Net Neutrality: This is serious. I'm not sure why I didn't post this yesterday when I first read it, but I realized it has one of the best simple descriptions of network neutrality that I've seen. And now I've had a chance to think about it and rant a bit too. :) He defines it as:
If I pay to connect to the Net with a certain quality of service, and you pay to connect with that or greater quality of service, then we can communicate at that level.
The only improvement I could see is stating rather than implying that the companies between the ends want to get at least one end to pay them as well to keep up that level of service. Explaining that fully brings up the need for a bit of background. Take the FCC's principles to Preserve and Promote the Open and Interconnected Nature of Public Internet. That's a press release, if you're interested you can see the full policy statement which gives some reasoning and jurisdictional justification. That was published by the FCC as an official general guidance a year and a half after the initial ideas were proposed.
In 2004, Michael Powell, then chairman of the FCC, also gave a speech titled Preserving Internet Freedom: Guiding Principles for the Industry. In this he stated, "it is time to give the private sector a clear road map by which it can avoid future regulation on this issue by embracing unparalleled openness and consumer choice." He then goes on to challenge voluntary compliance with the precursors to the FCC's principles.
He even goes as far as to state that they have every right "to offer a variety of service tiers with varying bandwidth and feature options," but says they have to be open about it to the customer. I find it rather sad that this is effectively the entire point of the Telcos pushing against any regulation. It's unlikely that any of this would be brought to light if a provider's access was stated as "Internet access, 0Kbps CIR, 8Mbps burstable, maximum 3GB per month general traffic, unlimited traffic and 2Mbps CIR to our services and services of certain partners." That would be paying for the specific quality of service as mentioned in the timbl quote. Instead they want to say "Unlimited High-speed Internet Access" and hope you won't use it.

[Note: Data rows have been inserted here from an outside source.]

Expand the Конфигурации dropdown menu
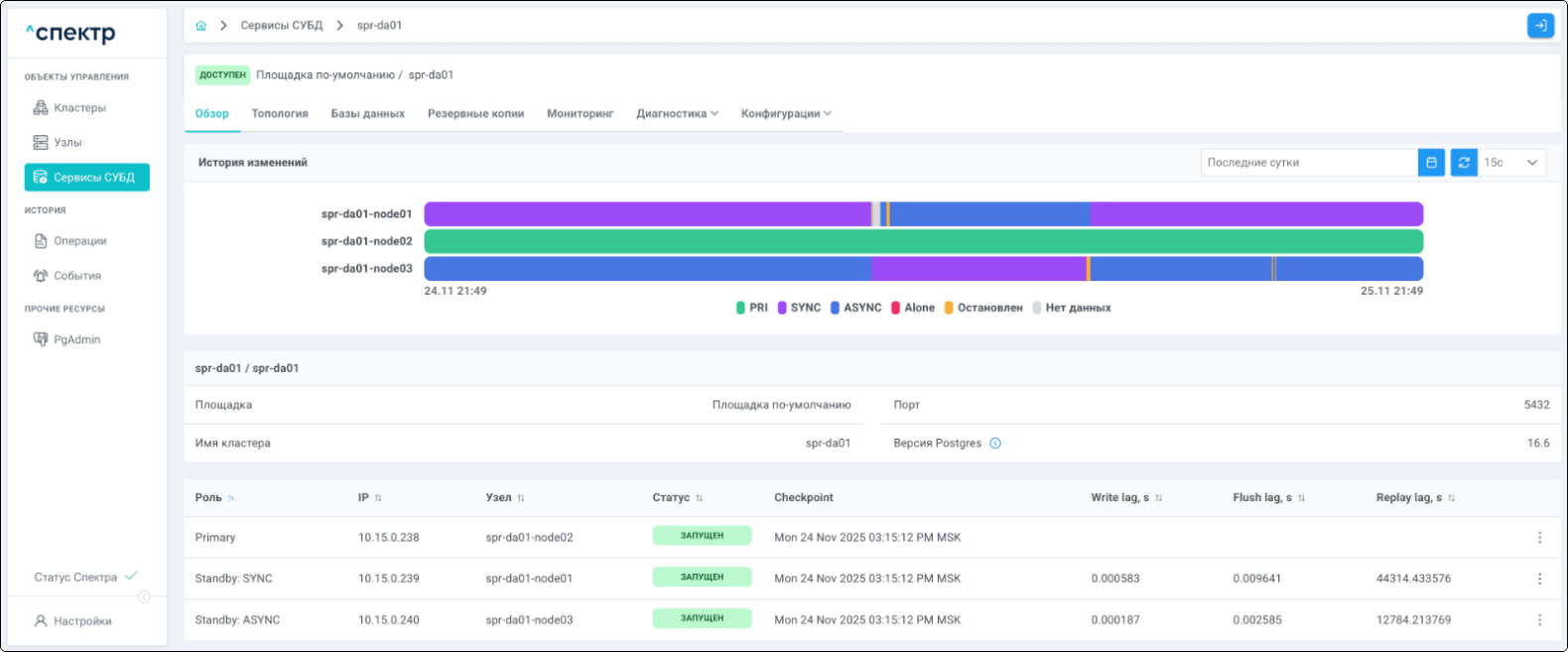point(785,114)
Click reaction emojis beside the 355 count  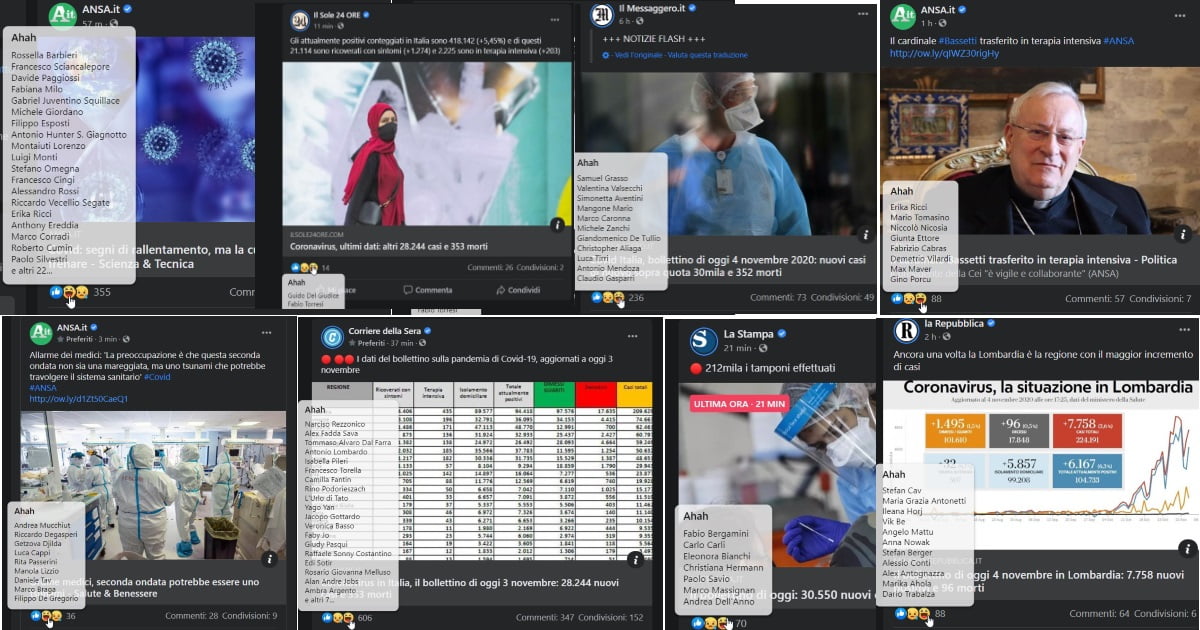click(69, 292)
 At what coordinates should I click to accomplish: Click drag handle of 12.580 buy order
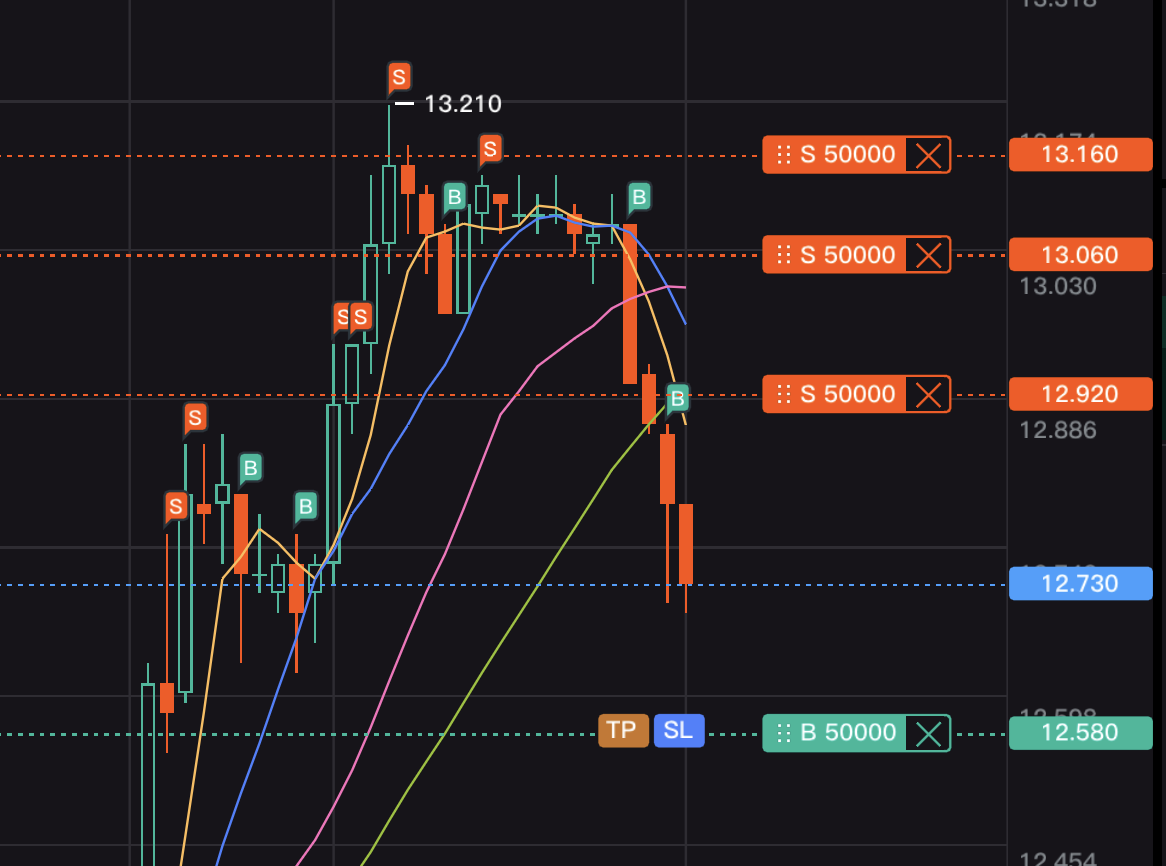(784, 733)
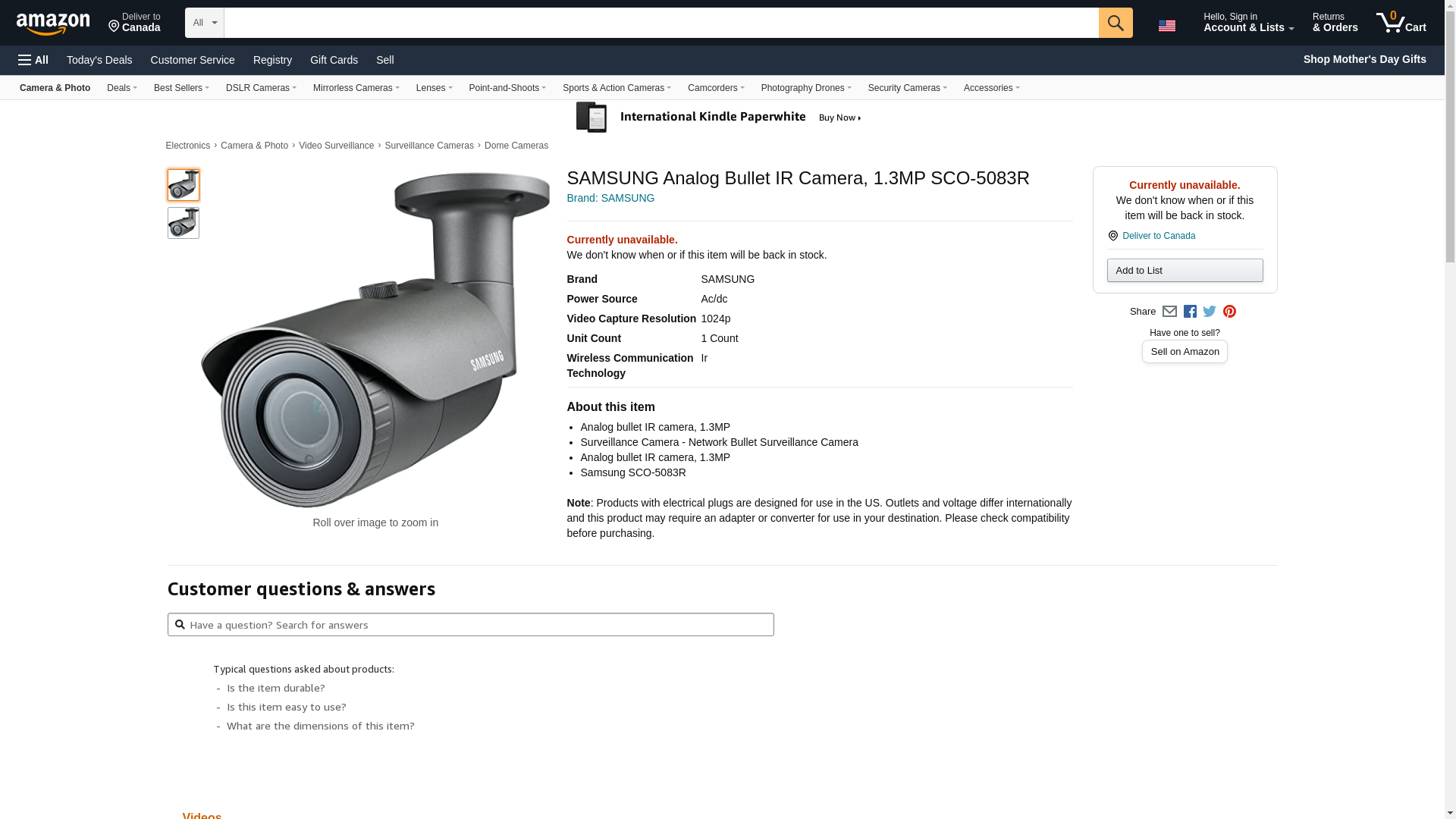Open the shopping cart icon
Image resolution: width=1456 pixels, height=819 pixels.
(x=1401, y=23)
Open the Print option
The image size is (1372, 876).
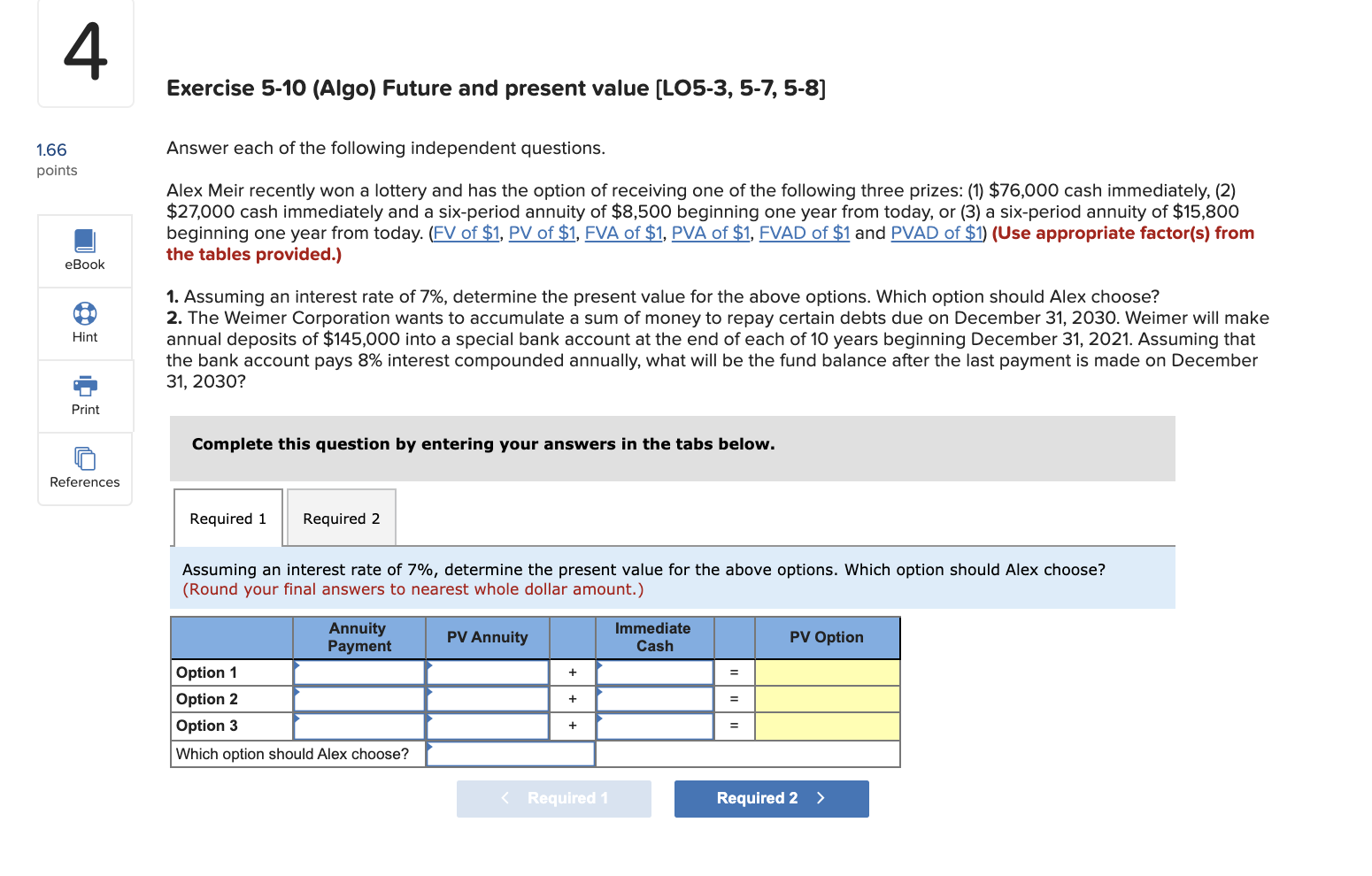click(x=84, y=396)
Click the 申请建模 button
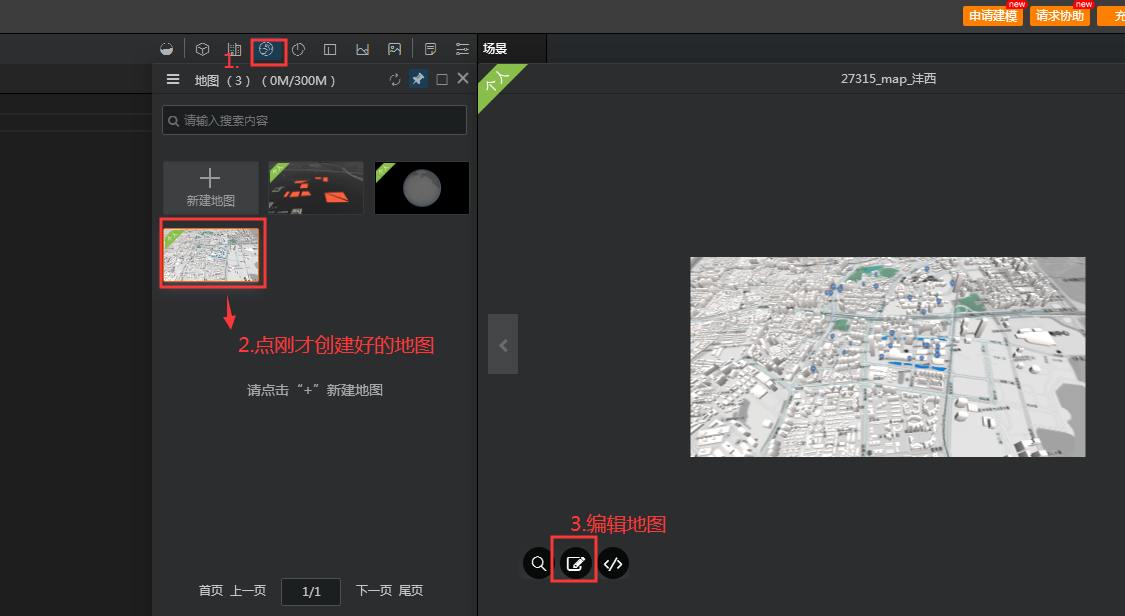Image resolution: width=1125 pixels, height=616 pixels. coord(993,16)
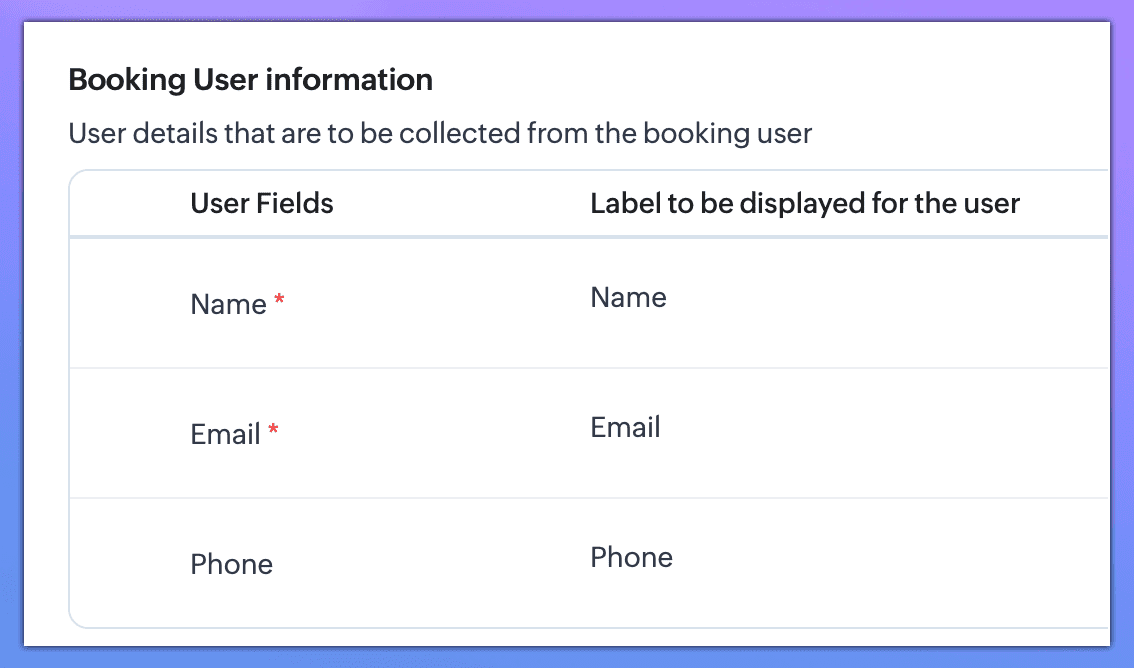
Task: Click the red asterisk beside Email
Action: (274, 430)
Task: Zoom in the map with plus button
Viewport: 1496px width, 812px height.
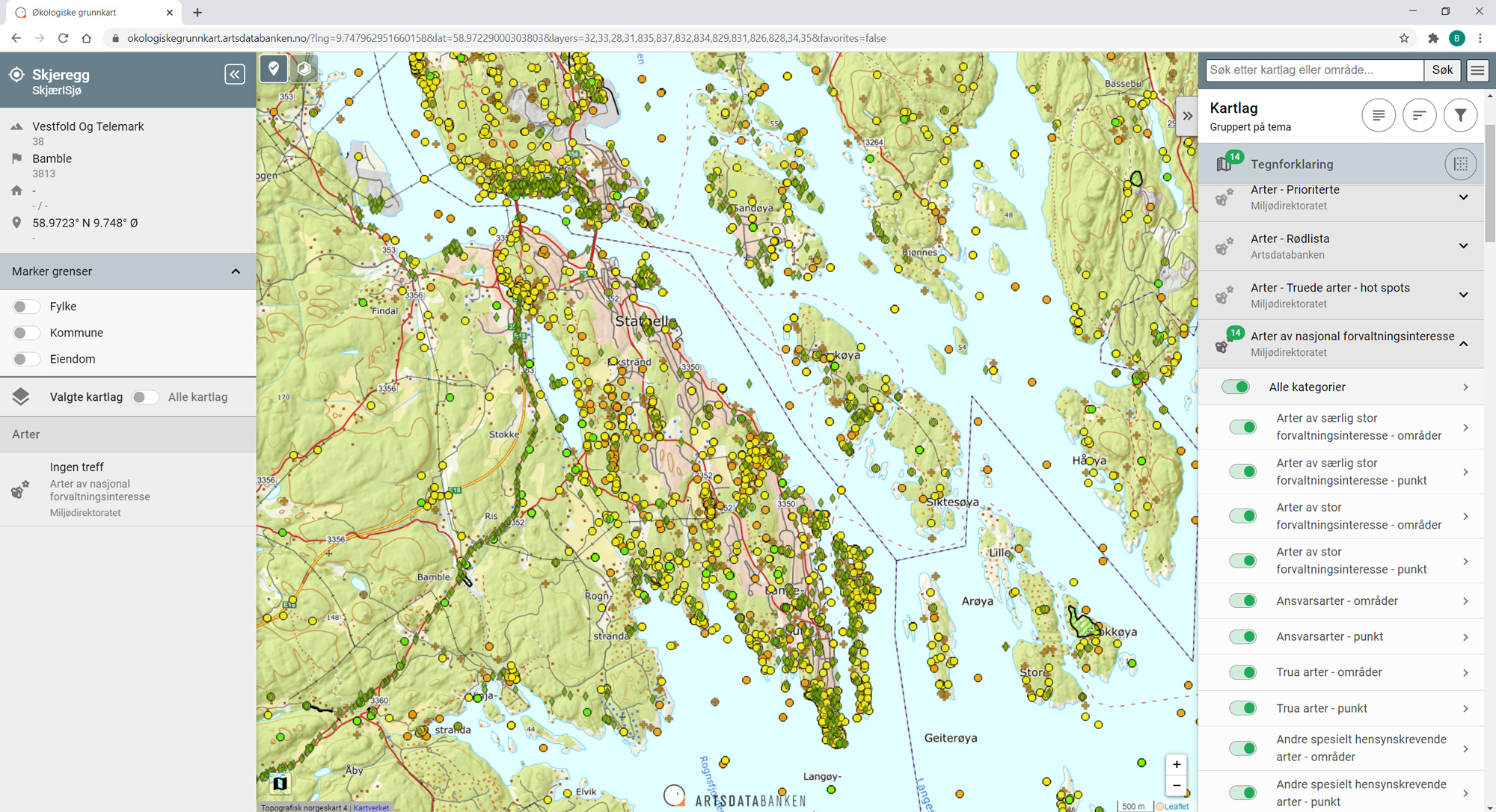Action: [1177, 764]
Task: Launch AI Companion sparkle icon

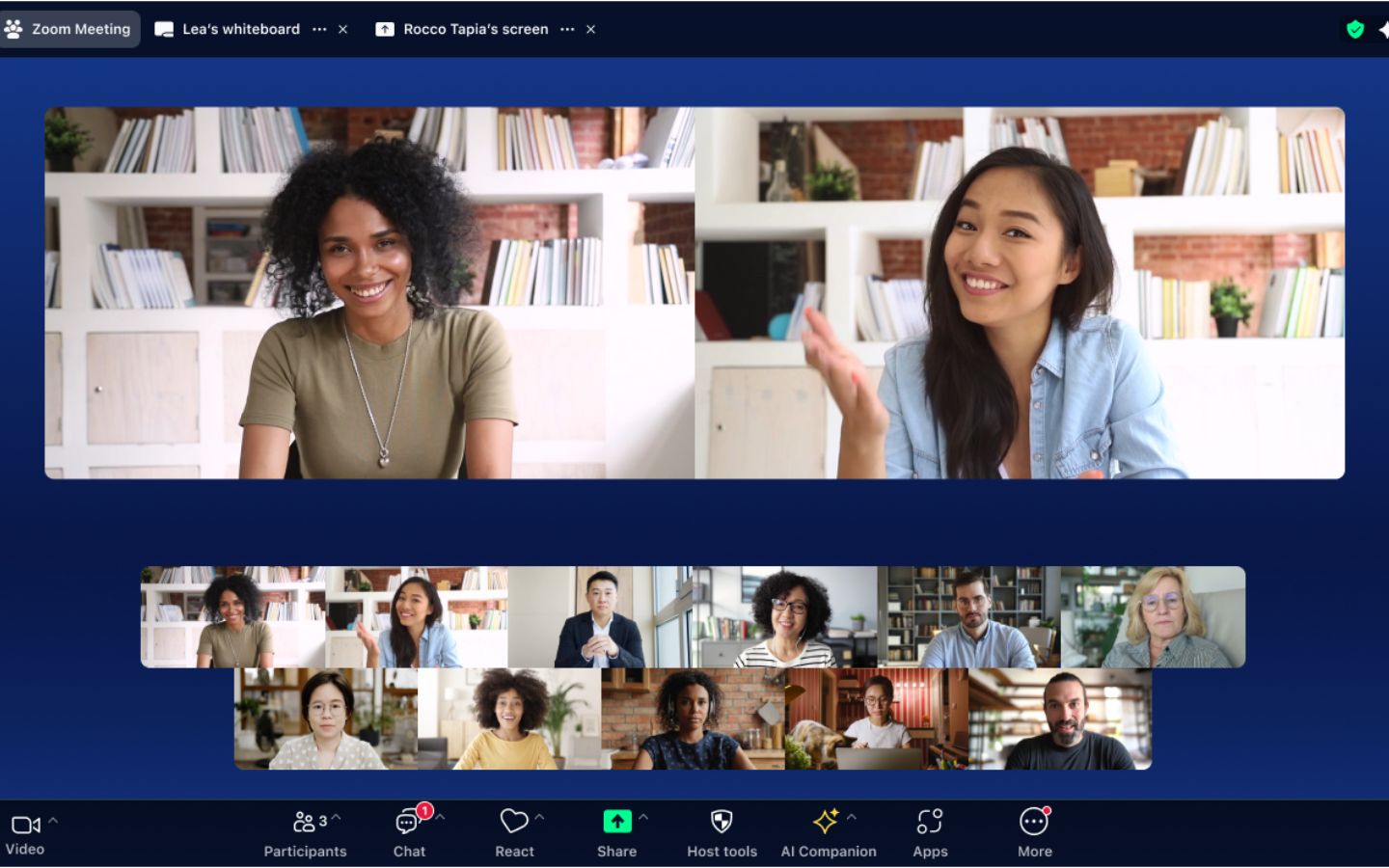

Of course the Internet caught on, and people started to use it for their own content, and now it's overloaded the ISP backbones. A simple fix would be to start charging more accurately for their costs to provide the service, allowing the backbones to be upgraded properly (or usage to be reduced accordingly if the cost is too high). Instead, they first tried to silently stop or degrade certain services without telling the customers. Madison River effectively got smacked down for that, although there wasn't really any legal force behind it. Now they want to start charging content providers, taking the approach that a business is less likely to stop providing service with a cost increase than consumers cutting back with a price increase.
That wouldn't be a problem if they did it by charging for transmitting data to their network. Due to the wonders of how the Internet works, you'd eventually end up with costs going up for everyone. Unless there was collusion, people would switch ISPs. The result is competitive prices. They want to structure it in a way where all the content providers pay them directly. This allows precise tweaking without proper competitive control, as the costs of the connections are externalities. You pick an ISP because they sell "the same" product as other providers at the best price. Your video provider's ISP does the same, and the ISPs have negotiations on how transfer between them is handled. Suddenly your ISP decides that if the video provider wants to get content delivered in an adequate manner, they have to pay your ISP directly. They don't try to charge the video provider's ISP excessively, as there's bargaining power there. The video company is forced to choose between paying or losing you as a customer, unless they somehow convince you to switch despite your ISP saying they offer the same product as everyone else. In a way this is somewhat inverse competition, in that it's more likely the higher price will be paid when more prices are cheaper - cheaper to pay for protection than lose customers. Effectively but not legally extortion (assuming they're careful, thus the need for regulation to keep things in check. It's barely "Network Neutrality" — it's effectively "Truth in advertising".
Judge Harry T. Edwards called the FCC's arguments "gobbledygook". I'm slightly disappointed he didn't say "jibber-jabber" though. This is stuff I expect to see on Boston Legal, now we're seeing it in our real justice system.